(Stored records)
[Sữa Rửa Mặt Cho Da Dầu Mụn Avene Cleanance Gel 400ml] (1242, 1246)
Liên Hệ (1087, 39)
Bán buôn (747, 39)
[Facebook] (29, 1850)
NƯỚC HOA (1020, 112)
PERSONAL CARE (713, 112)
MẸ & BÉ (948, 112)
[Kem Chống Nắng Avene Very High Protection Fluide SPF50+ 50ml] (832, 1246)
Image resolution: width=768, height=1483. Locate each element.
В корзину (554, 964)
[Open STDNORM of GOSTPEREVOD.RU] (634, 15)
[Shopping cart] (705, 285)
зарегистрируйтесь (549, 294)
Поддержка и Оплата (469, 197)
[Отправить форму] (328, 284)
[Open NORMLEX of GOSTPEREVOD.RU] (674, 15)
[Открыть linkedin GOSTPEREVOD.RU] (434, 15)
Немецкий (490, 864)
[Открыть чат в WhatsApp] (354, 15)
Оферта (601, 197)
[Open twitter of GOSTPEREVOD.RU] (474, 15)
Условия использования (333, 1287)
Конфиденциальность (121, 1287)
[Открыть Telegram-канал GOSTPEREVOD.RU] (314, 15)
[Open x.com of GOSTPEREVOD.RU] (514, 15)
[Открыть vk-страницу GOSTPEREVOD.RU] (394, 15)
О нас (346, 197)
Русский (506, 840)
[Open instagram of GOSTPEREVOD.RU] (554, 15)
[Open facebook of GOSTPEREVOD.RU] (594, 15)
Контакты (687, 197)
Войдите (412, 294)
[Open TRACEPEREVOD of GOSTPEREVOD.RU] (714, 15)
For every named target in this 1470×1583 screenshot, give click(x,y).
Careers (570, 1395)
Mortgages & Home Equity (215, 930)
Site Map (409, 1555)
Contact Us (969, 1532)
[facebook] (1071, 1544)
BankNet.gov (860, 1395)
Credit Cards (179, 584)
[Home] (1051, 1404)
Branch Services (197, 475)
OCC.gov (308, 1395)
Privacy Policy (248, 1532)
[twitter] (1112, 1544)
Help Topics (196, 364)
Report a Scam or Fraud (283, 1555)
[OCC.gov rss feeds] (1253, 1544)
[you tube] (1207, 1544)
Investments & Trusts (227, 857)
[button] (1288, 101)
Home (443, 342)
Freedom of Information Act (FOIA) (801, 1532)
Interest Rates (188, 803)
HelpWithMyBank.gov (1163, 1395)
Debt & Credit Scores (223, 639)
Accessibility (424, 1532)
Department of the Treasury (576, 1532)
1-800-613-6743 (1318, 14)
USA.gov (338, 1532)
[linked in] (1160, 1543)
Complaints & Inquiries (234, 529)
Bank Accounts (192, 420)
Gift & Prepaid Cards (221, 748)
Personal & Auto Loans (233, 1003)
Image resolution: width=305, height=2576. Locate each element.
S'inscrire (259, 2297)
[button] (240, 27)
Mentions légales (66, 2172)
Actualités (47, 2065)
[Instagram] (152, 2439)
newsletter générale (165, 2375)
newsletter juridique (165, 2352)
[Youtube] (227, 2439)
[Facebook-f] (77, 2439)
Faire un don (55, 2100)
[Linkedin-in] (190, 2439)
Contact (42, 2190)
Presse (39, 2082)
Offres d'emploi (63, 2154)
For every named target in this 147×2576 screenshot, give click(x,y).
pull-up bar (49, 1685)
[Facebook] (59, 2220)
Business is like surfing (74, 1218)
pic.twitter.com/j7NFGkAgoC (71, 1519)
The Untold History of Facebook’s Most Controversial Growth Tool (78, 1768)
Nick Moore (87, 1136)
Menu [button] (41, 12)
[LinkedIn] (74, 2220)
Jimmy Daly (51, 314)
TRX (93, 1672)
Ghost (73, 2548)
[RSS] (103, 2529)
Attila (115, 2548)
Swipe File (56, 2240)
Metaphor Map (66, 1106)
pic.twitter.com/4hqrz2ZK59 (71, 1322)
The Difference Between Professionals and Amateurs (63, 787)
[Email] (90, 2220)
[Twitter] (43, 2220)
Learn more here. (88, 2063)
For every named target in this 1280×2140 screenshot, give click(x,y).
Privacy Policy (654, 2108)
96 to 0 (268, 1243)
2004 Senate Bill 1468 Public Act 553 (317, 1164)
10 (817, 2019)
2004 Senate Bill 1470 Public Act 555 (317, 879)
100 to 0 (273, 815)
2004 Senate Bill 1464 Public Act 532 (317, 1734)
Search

PROBLEM TO SOLVE –
Work out how many lines in the entries hold the string "this". Your answer should consist solely of that number.

REPLY TO THE TASK –
3